Отон, однако же, когда ему принесли эту добычу, воскликнул: «Это еще ничего не значит, друзья, а вот, покажите-ка мне голову Пизона!» И спустя немного ему принесли и эту голову. Молодой человек был ранен, бежал, но некто Мурк настиг его у храма Весты и убил. Был убит и Виний, который сам признался, что участвовал в заговоре против Гальбы: он кричал, что умирает вопреки воле Отона. Тем не менее солдаты отсекли голову и ему и Лакону и бросили к ногам нового императора, требуя награды. У Архилоха говорится[27]:
Мы настигли и убили счетом ровно семерых:Целых тысяча нас было...Так же и тогда многие, не принимавшие никакого участия в резне, пачкали кровью руки и мечи и показывали Отону, подавая прошения о награде. Во всяком случае, с помощью этих записок были открыты впоследствии имена ста двадцати человек, которых Вителлий разыскал и всех до одного казнил.

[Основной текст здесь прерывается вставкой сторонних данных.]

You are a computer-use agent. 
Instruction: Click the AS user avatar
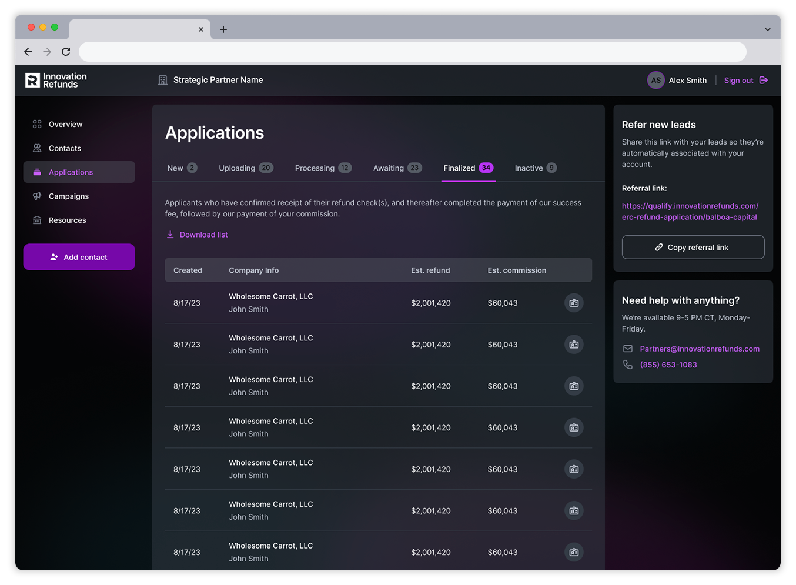point(655,81)
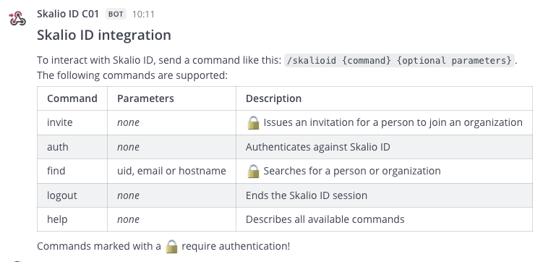
Task: Click the lock icon in the authentication note
Action: 171,246
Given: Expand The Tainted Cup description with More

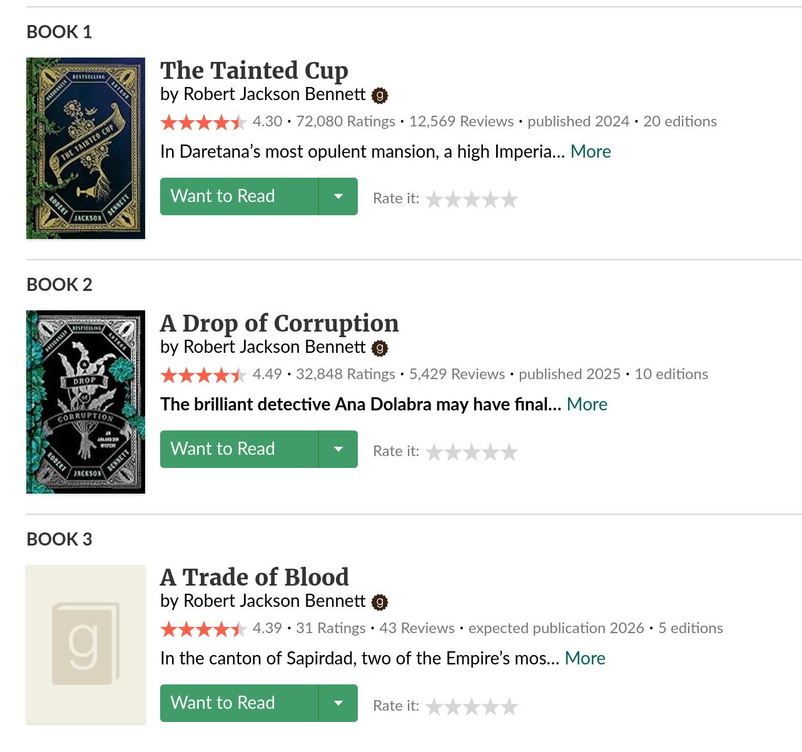Looking at the screenshot, I should (591, 152).
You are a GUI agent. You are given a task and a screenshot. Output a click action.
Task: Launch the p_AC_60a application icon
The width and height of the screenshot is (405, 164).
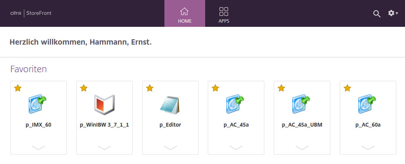tap(368, 105)
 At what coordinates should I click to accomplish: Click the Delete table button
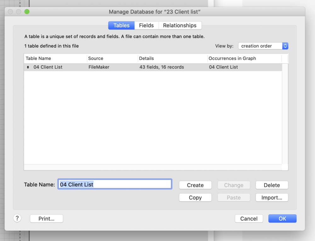click(272, 185)
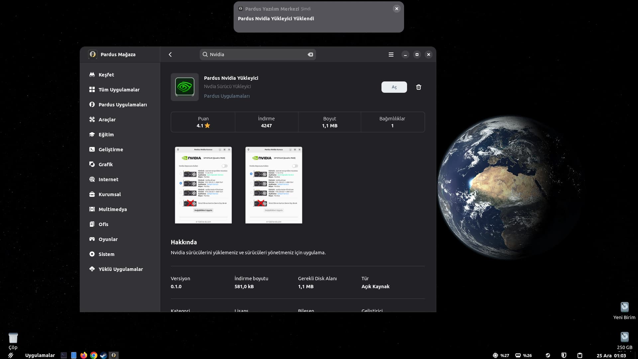Screen dimensions: 638x359
Task: Open the hamburger menu
Action: pyautogui.click(x=391, y=55)
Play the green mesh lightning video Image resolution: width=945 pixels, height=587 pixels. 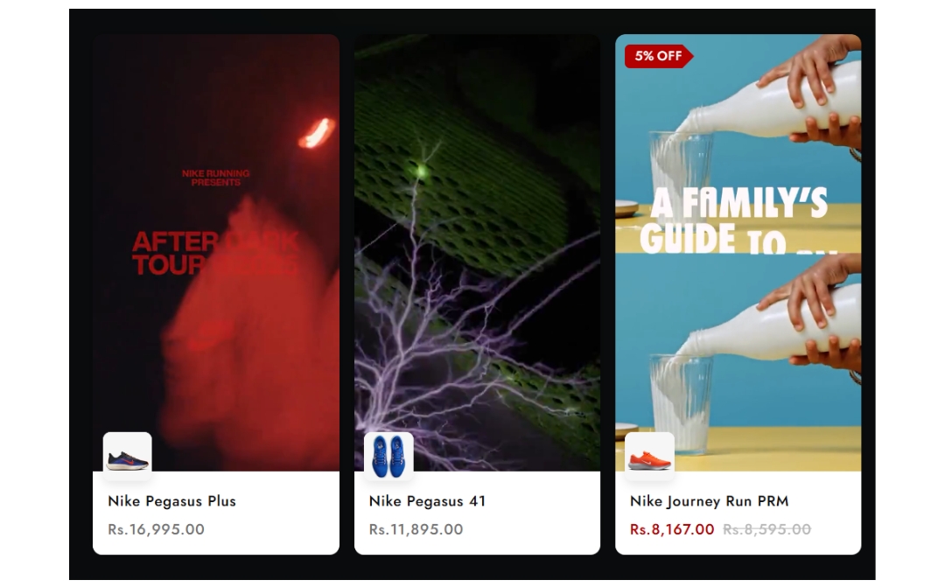pyautogui.click(x=478, y=253)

В лагерь пришел и Марий Цельс. Многие накинулись на него с обвинением, что он уговаривал солдат защищать Гальбу, и толпа кричала: «Смерть ему! Смерть!» – но этого человека Отон казнить не хотел. В то же время он боялся спорить с солдатами, а потому сказал, что торопиться с казнью не следует, – сперва, дескать, нужно кое-что у Цельса выпытать, – и распорядился заключить его в оковы и взять под стражу. Охрану заключенного Отон поручил самым надежным из своих людей.
28. Немедленно был созван сенат. И словно то были иные люди или же боги над ними стали иными, но, собравшись, они принесли Отону клятву на верность – такую же точно, какую лишь недавно приносил он сам и не сдержал. Они дали ему имена Цезаря и Августа, меж тем как обезглавленные трупы в консульских одеяниях еще валялись на форуме. Отрубленные головы уж не были никому нужны, и голову Виния за две с половиной тысячи драхм отдали дочери, голову Пизона вымолила его супруга, Верания, а голову самого Гальбы подарили рабам Патробия. Те надругались над нею как только смогли и наконец бросили туда, где приводятся в исполнение смертные приговоры Цезарей. Место это называют Сессорием [Sessorium]. Тело Гальбы, с дозволения Отона, забрал Гельвидий Приск, и ночью вольноотпущенник Аргий его похоронил.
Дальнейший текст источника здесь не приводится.